Records from a collection:
<<<<

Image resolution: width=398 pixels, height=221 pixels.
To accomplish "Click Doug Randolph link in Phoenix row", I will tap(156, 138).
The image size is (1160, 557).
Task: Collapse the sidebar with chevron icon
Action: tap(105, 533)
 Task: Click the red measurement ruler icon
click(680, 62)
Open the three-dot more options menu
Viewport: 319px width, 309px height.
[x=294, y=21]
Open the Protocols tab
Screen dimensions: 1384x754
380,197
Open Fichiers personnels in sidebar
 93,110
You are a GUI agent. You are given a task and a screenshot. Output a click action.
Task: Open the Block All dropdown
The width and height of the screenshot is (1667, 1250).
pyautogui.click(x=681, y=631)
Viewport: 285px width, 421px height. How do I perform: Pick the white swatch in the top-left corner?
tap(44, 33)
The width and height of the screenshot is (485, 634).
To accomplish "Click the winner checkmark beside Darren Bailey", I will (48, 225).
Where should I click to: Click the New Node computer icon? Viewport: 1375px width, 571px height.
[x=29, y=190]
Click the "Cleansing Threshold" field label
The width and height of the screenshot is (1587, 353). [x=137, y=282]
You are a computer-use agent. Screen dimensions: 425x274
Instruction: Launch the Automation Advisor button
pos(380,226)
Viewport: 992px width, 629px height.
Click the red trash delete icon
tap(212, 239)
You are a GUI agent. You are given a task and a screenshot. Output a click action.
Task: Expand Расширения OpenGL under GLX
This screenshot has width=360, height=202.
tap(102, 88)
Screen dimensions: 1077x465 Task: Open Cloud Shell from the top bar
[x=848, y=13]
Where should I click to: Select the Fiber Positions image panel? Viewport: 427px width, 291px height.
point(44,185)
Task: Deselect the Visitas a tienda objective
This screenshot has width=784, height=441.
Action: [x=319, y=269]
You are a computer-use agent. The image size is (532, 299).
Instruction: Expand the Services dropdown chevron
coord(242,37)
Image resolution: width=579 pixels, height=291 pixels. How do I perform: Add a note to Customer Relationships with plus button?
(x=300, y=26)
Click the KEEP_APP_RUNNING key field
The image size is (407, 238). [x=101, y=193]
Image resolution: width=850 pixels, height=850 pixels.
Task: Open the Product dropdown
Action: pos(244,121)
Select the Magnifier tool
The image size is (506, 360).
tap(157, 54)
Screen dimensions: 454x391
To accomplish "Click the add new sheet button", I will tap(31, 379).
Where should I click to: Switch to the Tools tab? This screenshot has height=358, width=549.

>>>>

Brief: Which lines in the entries above contain "agent"? Pull each of them out.

The answer:
You are a GUI agent. You are given a task and a screenshot. Output a click action.
You are a computer-use agent. Screen dimensions: 425x274
You are a GUI agent. You are given a task and a screenshot. Output a click action.
You are a computer-use agent. The image size is (532, 299).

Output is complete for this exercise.